Na quinta-feira à noite, o gabinete do primeiro-ministro israelita, Benjamin Netanyahu, emitiu um comunicado de pesar: “Israel lamenta profundamente que uma munição perdida tenha atingido a Igreja da Sagrada Família em Gaza”, lê-se. “Cada vida inocente perdida é uma tragédia. Partilhamos a dor das famílias e dos fiéis.”
Segundo o jornal digital israelita “The Times of Israel”, o comunicado do gabinete de Netanyahu correspondeu “a uma exigência do presidente dos Estados Unidos, Donald Trump, que telefonou, furioso, ao primeiro-ministro israelita a propósito do incidente”. Em Washington, a porta-voz da Casa Branca, Karoline Leavitt, confirmou o telefonema e disse que Trump, ao saber do ataque, “não teve uma reação positiva”.
Após esta declaração de Netanyahu, as Forças de Defesa de Israel (FDI) disseram ter realizado uma investigação preliminar. “Descobriu-se que fragmentos de um projétil disparado durante a atividade operacional na área atingiram a igreja por engano”, acrescentando que a causa do incidente está sob investigação. “As FDI dirigem os seus ataques exclusivamente a alvos militares e fazem todos os esforços possíveis para mitigar os danos a civis e estruturas religiosas, e lamentam qualquer dano não intencional que lhes seja causado.”
Esta sexta-feira, o cardeal Pierbattista Pizzaballa, Patriarca Latino de Jerusalém, conseguiu entrar na Faixa de Gaza, na companhia de Teófilo III, Patriarca Ortodoxo Grego de Jerusalém, para levar conforto e ajuda humanitária. Ao jornal italiano “Corriere della Sera” o cardeal expressou dúvidas acerca da justificação israelita: “Não somos um alvo. Dizem que foi um erro. Mesmo que todos aqui acreditem que não foi".
Enquanto Patriarca Latino, Pizzaballa — que era um dos 22 papabili no último Conclave — supervisiona as atividades da Igreja Católica em Israel, nos territórios palestinianos, na Jordânia e em Chipre, países onde os católicos são minoritários.
Durante a guerra, tentou ir a Gaza, como fazia habitualmente. Fez uma primeira visita em maio de 2024 e preparava-se para regressar no Natal seguinte quando foi impedido por Israel. Após protesto público do Papa Francisco, recebeu autorização para entrar no território palestiniano, onde celebrou a missa na Igreja da Sagrada Família.

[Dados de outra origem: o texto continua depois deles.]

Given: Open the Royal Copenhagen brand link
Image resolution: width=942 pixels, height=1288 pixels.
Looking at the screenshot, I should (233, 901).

Na quinta-feira, Leão XIV enviou uma mensagem à igreja católica de Gaza. Disse estar a rezar pelas vítimas e por todos os que continuam refugiados no complexo paroquial. Já esta sexta-feira, o Vaticano anunciou que o Papa e Netanyahu falaram ao telefone: “Durante a conversa, o Santo Padre repetiu o seu apelo para um renovado impulso para as negociações, um cessar-fogo e o fim da guerra”. E reiterou “a necessidade urgente de proteger os locais de culto e, sobretudo, os fiéis e todas as pessoas na Palestina e em Israel”.